Now, when the client deploys the virtual machine from the cloned disk, its read operations go to the SSD. As a result, the recovery from the disk became fast, and only client data other than the original image is written to the HDD. We received a threefold increase in productivity almost free of charge (relative to the initial cost of infrastructure).
Why infrastructure monitoring is important
- The monitoring infrastructure must be included to the maximum in the entire stack, starting with the virtual machine and ending with the disk. Indeed, while a client using a private or public cloud gets to their infrastructure and provides the necessary information, the problem will change or move to another place.

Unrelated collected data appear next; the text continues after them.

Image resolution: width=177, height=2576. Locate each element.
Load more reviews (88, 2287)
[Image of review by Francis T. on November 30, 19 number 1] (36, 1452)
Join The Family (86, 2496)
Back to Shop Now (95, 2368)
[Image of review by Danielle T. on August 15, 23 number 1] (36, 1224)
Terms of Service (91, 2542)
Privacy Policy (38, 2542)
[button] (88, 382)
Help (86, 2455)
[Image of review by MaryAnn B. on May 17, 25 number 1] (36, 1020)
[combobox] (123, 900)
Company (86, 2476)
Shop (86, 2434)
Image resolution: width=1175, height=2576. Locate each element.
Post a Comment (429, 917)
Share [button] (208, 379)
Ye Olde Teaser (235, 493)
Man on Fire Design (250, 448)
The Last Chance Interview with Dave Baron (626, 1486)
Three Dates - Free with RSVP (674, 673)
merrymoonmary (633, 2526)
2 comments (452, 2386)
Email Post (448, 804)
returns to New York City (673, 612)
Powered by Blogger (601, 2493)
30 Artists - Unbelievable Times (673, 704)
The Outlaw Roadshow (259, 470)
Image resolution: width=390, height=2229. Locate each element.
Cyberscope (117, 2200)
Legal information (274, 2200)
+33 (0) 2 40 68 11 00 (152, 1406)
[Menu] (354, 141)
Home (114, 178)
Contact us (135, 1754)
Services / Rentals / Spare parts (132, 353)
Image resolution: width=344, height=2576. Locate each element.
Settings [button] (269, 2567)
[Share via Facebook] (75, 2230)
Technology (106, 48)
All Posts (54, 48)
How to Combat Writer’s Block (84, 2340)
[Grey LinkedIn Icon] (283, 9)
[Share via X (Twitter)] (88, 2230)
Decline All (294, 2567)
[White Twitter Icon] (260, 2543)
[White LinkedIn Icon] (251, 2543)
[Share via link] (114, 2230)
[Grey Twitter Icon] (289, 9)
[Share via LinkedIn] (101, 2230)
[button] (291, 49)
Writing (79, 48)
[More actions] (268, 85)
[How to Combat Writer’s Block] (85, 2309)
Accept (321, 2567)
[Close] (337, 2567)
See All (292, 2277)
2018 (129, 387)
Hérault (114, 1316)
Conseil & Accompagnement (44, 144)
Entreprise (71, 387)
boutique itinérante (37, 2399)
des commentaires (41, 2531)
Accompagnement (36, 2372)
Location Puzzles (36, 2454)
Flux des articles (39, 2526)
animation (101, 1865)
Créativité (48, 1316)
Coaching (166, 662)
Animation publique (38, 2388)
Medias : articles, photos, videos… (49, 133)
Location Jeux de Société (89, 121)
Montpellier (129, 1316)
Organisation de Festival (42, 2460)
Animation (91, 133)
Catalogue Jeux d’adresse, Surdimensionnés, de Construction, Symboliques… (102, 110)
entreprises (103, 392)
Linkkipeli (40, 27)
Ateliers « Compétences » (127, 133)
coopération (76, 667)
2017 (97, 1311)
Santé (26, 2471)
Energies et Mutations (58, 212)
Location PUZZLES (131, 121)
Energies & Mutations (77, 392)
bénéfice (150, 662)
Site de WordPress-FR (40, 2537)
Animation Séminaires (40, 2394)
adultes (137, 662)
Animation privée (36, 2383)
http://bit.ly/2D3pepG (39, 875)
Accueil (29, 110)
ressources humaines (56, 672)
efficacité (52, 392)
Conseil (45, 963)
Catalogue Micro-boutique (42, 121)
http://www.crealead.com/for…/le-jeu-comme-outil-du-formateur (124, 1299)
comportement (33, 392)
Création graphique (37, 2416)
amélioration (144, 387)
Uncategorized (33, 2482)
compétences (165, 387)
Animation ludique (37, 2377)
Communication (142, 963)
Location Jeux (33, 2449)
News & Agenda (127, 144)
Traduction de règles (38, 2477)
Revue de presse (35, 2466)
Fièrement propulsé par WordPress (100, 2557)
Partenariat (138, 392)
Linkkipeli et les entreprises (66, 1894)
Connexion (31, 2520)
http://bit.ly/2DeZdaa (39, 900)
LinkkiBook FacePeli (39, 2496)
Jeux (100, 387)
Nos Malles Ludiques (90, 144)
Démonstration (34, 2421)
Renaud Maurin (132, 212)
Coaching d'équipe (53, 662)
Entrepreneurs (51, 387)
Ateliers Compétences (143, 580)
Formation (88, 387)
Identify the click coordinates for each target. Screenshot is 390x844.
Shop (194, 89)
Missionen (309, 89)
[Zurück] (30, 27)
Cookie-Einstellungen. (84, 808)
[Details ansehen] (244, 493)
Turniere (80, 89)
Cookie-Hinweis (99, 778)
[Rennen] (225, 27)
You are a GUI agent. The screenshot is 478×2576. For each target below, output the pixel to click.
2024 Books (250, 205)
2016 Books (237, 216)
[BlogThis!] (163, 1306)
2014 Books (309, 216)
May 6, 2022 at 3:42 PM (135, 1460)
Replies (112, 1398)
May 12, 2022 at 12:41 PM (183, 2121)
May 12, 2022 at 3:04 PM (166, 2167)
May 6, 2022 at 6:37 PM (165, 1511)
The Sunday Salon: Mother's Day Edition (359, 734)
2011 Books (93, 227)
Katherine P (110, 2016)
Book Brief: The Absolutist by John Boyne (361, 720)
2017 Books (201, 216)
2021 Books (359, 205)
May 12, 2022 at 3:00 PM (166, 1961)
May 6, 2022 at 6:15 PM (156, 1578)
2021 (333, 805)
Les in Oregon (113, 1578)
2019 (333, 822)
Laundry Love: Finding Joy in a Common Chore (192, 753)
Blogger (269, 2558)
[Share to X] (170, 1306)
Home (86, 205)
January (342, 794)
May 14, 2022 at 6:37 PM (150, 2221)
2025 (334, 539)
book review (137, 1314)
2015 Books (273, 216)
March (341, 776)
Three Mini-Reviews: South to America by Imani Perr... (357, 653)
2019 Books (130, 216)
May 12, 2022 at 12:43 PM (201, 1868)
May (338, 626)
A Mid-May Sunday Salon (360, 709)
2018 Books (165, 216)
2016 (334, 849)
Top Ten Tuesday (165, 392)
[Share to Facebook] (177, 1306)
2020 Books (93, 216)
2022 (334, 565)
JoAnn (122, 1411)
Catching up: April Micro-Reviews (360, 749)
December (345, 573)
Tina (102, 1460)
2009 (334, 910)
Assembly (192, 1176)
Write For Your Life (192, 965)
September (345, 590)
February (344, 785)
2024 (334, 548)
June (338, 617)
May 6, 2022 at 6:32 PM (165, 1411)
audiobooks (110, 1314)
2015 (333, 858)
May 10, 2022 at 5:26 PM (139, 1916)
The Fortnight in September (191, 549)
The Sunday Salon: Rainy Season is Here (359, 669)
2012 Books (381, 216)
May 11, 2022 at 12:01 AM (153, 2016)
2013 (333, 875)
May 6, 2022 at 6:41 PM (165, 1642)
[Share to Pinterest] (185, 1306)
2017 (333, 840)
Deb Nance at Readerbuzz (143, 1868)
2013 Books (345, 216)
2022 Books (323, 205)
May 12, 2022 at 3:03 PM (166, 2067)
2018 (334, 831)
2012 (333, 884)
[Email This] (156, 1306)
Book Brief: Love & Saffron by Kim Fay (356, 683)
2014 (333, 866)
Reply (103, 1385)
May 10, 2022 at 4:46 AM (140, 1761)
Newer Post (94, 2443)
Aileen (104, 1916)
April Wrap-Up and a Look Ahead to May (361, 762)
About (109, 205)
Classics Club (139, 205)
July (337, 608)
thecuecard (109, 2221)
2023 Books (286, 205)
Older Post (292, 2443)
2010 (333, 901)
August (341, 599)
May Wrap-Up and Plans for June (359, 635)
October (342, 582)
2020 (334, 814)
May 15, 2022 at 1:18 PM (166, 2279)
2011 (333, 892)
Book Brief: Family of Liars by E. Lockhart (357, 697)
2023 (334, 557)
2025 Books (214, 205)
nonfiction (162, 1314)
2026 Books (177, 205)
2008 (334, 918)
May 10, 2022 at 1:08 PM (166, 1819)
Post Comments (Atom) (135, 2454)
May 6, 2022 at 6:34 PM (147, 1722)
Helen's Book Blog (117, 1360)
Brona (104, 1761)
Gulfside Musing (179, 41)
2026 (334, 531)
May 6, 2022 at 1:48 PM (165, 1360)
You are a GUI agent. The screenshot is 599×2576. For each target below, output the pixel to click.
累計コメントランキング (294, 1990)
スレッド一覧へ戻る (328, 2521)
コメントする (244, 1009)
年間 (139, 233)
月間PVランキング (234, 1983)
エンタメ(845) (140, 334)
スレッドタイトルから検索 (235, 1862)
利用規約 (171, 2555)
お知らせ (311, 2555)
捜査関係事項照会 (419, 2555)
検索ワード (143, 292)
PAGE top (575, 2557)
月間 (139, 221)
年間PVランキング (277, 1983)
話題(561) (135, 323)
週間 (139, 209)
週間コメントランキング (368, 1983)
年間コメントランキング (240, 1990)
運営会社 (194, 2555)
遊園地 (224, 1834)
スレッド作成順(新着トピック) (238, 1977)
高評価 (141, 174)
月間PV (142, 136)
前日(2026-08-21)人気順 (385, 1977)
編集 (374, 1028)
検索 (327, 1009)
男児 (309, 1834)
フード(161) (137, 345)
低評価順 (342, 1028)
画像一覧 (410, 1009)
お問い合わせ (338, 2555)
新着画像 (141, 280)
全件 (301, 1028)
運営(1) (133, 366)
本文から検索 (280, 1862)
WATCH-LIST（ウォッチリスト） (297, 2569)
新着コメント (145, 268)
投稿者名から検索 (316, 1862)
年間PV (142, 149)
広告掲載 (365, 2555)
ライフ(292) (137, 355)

- Monitoring the entire hypervisor, virtual machine, or container “in its entirety” yields almost nothing. We tried to understand from network traffic what is happening with Ceph - it is useless, data flies at high speed (from 500 megabytes per second), it is extremely difficult to select the necessary ones. It will take a monstrous volume of disks to store such statistics and a lot of time to analyze it.
- It is necessary to collect as much monitoring data as possible, otherwise there is a risk of missing something important. And the flip side: if you collected a lot of data, but then you can’t analyze it and find what you need among them, this makes the accumulated statistics useless, the collected data will simply waste your disk space aimlessly.
- The purpose of monitoring is not only the determination of infrastructure failure. Failure you will see when it happens. The main goal is to predict failure and see trends, collect statistics to improve the quality of service. To do this, we need well-organized data flows in monitoring, tied to the infrastructure. Ideally, from a specific disk of a virtual machine to the lowest level - to those storage disks where the data accessed by the client virtual machine is located.
- Cloud MCS Cloud Solutions is an infrastructure whose evolution decisions are made largely on the basis of data accumulated by monitoring. We improve monitoring and use its data to improve the level of service for customers.